Mail-Order Brides and Marriage Migration: A Comparative Study of the Problems in the U.S., Great Britain and Ireland
Keywords:mail-order brides, female migration, arranged marriage, trafficking, human rights
Mail-order brides are not a new concept to society, and unfortunately, it is still an issue that persists today. The trafficking of women illegally through the mail-order bride system is a well-known and documented phenomenon across the world. This paper will look specifically at the mail-order bride phenomena in the United States, the United Kingdom, and Ireland, as well as the International Marriage Broker Regulation Act of 2005 and the Victims of Trafficking and Violence Prevention Act of 2000. By analyzing these nations’ mail-order bride laws and systems, as well as the international laws governing mail-order brides, it is clear that although measures have been taken to protect trafficked women, more could be and should be done to protect women from falling into the hands of the abusive and dangerous mail-order bride ecosystem.
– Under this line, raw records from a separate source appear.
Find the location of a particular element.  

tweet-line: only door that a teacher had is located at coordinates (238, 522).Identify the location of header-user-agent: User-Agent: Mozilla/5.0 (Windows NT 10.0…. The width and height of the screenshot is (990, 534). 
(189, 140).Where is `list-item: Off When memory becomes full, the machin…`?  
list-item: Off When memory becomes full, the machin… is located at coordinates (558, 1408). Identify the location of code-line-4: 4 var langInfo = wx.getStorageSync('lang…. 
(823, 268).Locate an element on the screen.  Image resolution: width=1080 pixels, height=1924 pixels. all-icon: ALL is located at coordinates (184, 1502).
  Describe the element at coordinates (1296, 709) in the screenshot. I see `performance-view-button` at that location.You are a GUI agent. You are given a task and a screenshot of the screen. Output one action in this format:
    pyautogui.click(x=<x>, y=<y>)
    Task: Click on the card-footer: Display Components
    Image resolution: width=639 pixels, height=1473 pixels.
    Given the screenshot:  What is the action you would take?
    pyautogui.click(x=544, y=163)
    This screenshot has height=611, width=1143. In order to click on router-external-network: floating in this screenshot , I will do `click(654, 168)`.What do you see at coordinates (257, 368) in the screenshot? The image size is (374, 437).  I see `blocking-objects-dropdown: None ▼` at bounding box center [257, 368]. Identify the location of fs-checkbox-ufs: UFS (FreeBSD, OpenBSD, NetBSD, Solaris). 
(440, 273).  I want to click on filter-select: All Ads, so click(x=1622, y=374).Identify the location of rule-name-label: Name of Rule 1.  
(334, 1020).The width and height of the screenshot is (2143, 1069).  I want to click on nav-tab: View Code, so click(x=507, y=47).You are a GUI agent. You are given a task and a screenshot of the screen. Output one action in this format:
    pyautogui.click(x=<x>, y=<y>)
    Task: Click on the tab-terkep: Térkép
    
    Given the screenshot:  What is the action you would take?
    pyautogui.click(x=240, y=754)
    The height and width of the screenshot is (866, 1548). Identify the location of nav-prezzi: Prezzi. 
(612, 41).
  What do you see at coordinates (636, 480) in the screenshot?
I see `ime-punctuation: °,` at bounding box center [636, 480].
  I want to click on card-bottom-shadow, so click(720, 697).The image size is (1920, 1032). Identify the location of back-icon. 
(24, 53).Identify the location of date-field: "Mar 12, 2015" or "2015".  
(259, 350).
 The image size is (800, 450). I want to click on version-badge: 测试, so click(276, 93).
By reforming laws, strengthening punishments, and placing more accountability on nations to actively prevent women from being mistreated as mail-order brides, we may one day be able to live in a world in which mail-order brides do not exist. The author presents the historical development of the mail-order bride phenomena and its current implications on women and family life. Moreover, the paper analyzes the problem in a broader, comparative perspective which gives a greater understanding of the occurrence within the realm of common law countries.